Strefi hill in Exarchia - credits: Milan Gonda/
Strefi hill in Exarchia - credits: Milan Gonda/

Are you done with all the sites and museums around Athens and you're seeking for something different? Are you perhaps looking for places that are way off the beaten path? Here are some hidden gems of Athens, so secret that most of the Athenians don't even know about them. Discover scenic waterfalls, gothic towers, and secret gardens by following us on this trip introducing you to the alternative side of the city!

The tholos tomb of Acharnes

 The tholos tomb of Acharnes - credits:

Only 30 minutes away from Syntagma Square, you can find the Mycenaean tholos tomb of Acharnes, located at the modern suburb of Menidi.

The tomb dates back to the 14-13th century BC, and it was discovered by German archaeologists during the 19th century.
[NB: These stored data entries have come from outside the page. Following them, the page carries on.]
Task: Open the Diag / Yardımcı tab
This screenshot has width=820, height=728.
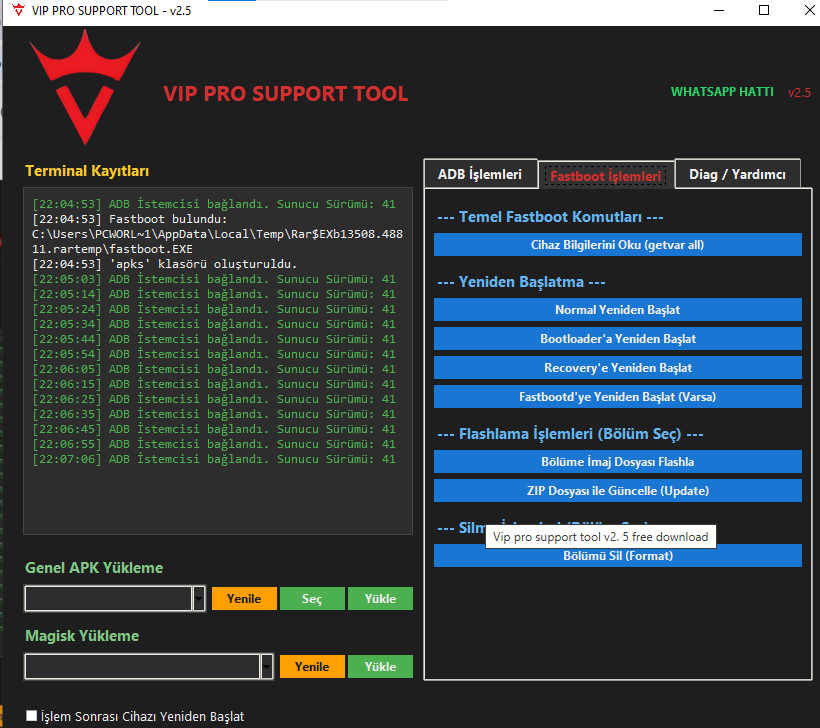Action: [x=737, y=173]
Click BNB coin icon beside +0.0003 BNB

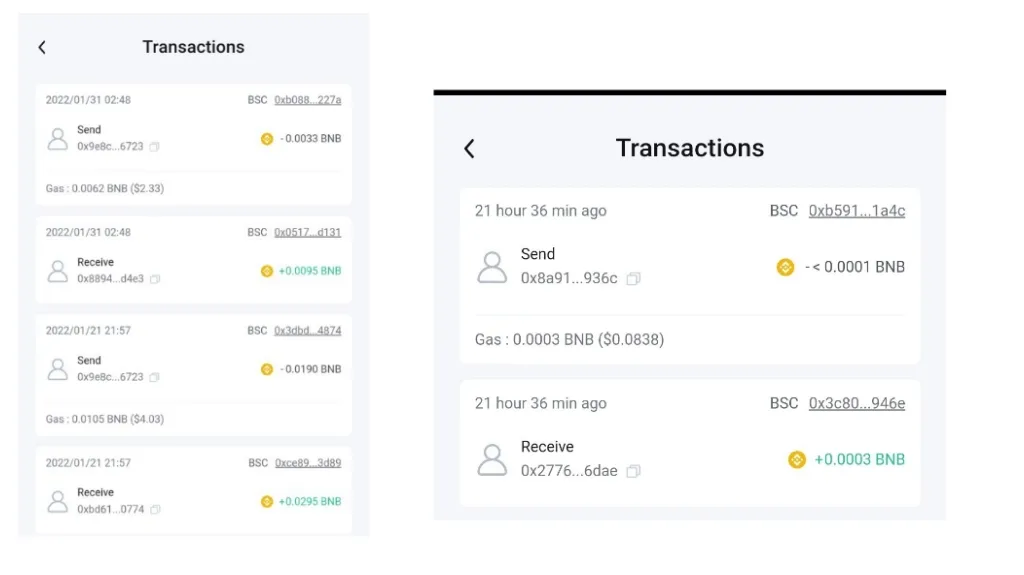[797, 459]
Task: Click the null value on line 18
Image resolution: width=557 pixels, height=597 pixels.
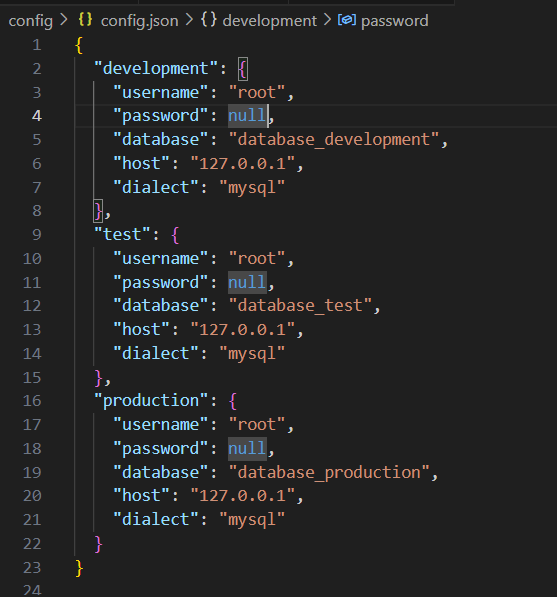Action: (x=247, y=449)
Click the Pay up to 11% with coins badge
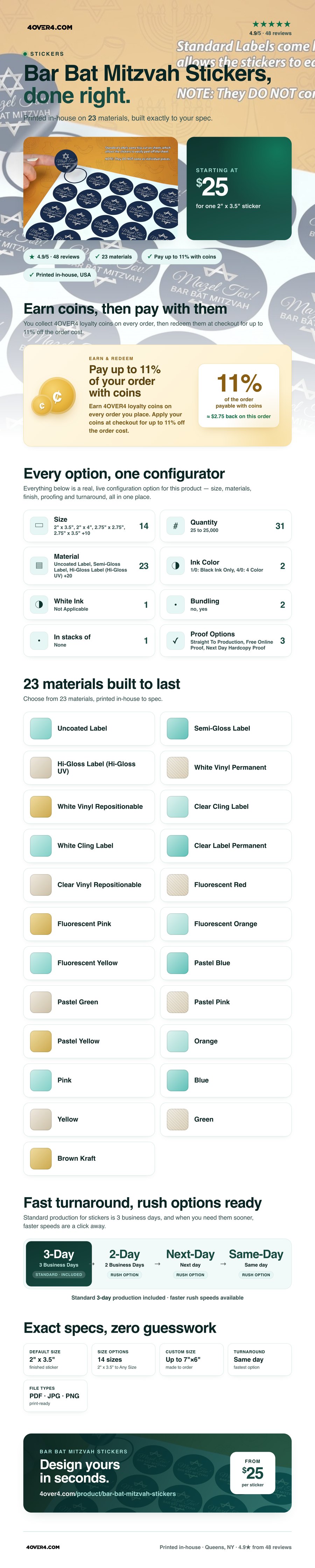The width and height of the screenshot is (315, 1568). tap(181, 256)
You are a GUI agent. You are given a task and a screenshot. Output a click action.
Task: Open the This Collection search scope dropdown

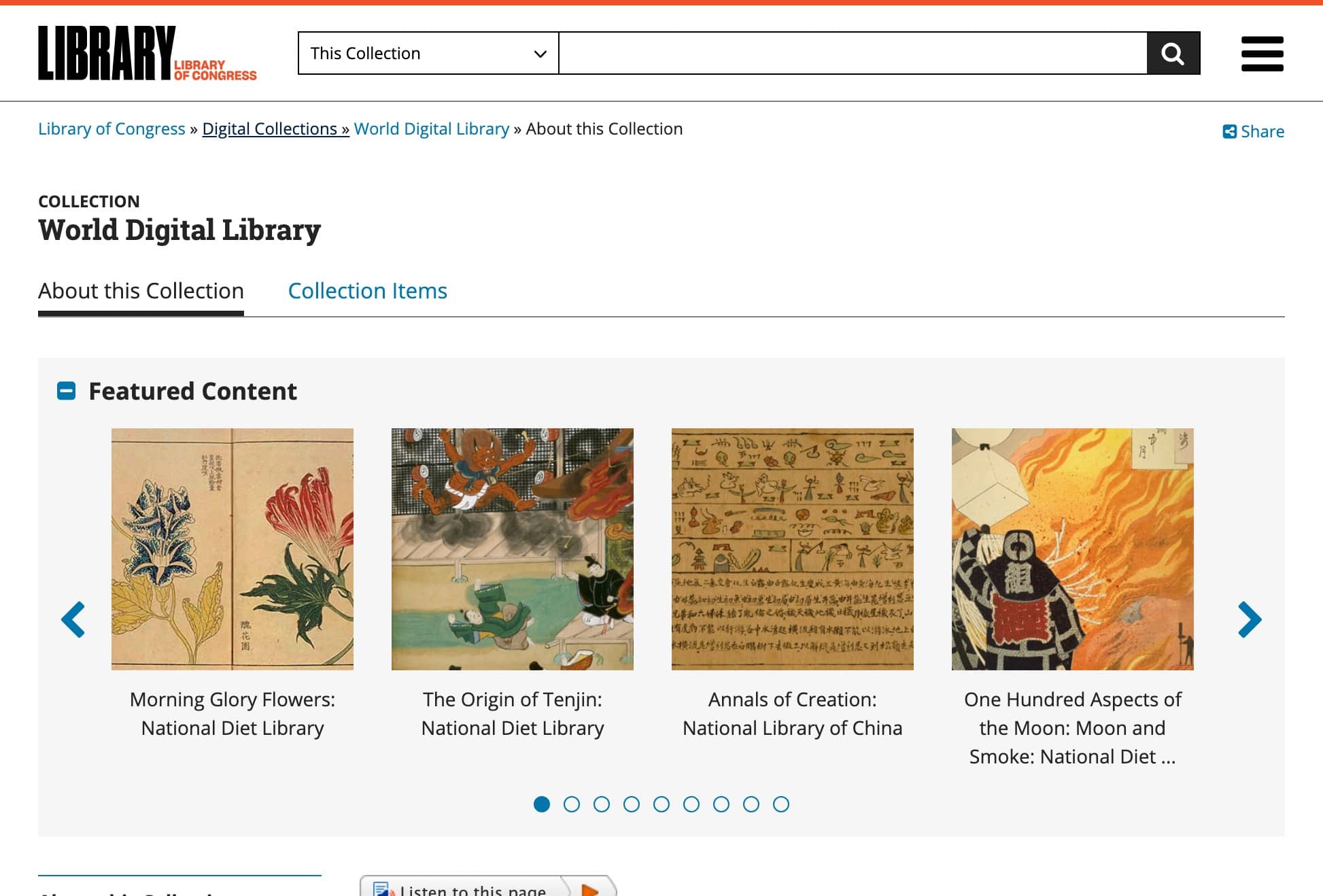click(x=428, y=53)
This tomb is one of the best-preserved tholos tombs of Greece and certainly the best-preserved one in Attica.

Nowadays, visitors can reach the suburb by a public bus and find the monument hidden inside a park surrounded by modern buildings. After walking down the 27 meters long road-entrance of the tomb, you'll pass its monumental entrance and find yourselves inside the actual burial site.

The burial chamber is built as a corbelled vault, creating a large space to host more than one burials. Luckily, the tomb was found intact and unlooted and many of its impressive findings are currently on display at the National Archaeological Museum of Athens.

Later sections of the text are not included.